TASK BRIEF: In the material below, find the line that contains "Click the red error count badge" and the line that contains "Task: Open the £5K target link", then write out exactly those two lines and everything between them.

### RECORD EXCERPTS ###

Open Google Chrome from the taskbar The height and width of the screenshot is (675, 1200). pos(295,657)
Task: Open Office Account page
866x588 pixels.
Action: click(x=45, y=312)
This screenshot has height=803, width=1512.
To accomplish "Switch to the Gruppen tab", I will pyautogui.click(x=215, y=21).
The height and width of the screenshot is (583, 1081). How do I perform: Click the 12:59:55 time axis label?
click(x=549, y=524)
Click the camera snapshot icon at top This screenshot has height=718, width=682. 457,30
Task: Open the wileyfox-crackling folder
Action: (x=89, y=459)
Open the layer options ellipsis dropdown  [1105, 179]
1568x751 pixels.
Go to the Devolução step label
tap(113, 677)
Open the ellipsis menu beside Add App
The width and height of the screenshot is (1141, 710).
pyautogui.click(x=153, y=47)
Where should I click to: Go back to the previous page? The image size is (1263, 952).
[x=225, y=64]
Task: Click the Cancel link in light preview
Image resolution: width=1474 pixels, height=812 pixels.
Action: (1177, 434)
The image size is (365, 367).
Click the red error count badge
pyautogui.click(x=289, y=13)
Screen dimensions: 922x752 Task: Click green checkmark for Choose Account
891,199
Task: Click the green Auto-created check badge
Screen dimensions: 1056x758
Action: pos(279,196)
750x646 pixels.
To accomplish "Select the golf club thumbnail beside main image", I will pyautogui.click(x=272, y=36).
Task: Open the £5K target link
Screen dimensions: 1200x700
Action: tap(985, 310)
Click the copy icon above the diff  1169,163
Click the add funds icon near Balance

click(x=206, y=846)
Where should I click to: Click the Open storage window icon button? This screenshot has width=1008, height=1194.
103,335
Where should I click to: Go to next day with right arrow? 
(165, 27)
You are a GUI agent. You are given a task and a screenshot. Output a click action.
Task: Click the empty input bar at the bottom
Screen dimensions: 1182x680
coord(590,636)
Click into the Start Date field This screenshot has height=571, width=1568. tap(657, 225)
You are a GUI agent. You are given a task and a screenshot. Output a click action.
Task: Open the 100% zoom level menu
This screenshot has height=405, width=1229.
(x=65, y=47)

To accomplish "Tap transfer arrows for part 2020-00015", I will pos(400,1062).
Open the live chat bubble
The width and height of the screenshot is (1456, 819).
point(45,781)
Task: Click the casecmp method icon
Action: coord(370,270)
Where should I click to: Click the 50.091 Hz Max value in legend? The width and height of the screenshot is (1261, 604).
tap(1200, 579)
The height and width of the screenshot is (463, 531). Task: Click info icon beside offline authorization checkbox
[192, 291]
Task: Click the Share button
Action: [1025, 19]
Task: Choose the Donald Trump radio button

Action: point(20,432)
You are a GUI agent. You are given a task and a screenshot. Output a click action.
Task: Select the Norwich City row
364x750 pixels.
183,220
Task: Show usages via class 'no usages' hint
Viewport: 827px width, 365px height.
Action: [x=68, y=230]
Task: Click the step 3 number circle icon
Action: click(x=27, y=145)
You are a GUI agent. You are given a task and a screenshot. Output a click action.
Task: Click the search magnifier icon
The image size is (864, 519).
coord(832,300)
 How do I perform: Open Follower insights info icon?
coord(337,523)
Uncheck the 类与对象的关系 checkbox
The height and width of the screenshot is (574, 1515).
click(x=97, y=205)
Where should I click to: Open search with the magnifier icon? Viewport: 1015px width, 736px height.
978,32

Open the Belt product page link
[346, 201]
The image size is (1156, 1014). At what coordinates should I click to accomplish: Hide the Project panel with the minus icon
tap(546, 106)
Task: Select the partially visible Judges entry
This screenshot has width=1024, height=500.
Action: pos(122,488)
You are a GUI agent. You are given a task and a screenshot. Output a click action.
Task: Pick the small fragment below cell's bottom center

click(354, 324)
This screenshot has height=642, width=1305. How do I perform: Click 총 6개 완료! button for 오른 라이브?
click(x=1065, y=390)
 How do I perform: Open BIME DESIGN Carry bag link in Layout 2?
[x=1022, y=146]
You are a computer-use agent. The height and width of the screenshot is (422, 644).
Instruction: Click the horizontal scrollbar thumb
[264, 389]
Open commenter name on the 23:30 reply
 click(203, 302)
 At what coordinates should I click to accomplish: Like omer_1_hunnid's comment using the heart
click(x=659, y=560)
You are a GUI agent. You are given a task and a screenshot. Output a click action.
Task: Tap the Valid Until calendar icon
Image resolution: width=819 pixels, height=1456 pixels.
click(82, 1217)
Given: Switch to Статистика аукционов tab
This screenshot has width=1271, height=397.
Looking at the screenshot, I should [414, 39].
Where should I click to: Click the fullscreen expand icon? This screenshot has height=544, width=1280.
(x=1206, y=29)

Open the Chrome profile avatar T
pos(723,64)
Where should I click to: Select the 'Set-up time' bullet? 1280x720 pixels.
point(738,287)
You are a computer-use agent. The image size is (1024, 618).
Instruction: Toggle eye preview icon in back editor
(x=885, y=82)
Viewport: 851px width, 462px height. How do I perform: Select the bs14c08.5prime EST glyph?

###

RESULT OF THIS EXERCISE:
Click the red error count badge
pyautogui.click(x=289, y=13)
Screen dimensions: 922x752 Task: Click green checkmark for Choose Account
891,199
Task: Click the green Auto-created check badge
Screen dimensions: 1056x758
Action: pos(279,196)
750x646 pixels.
To accomplish "Select the golf club thumbnail beside main image", I will pyautogui.click(x=272, y=36).
Task: Open the £5K target link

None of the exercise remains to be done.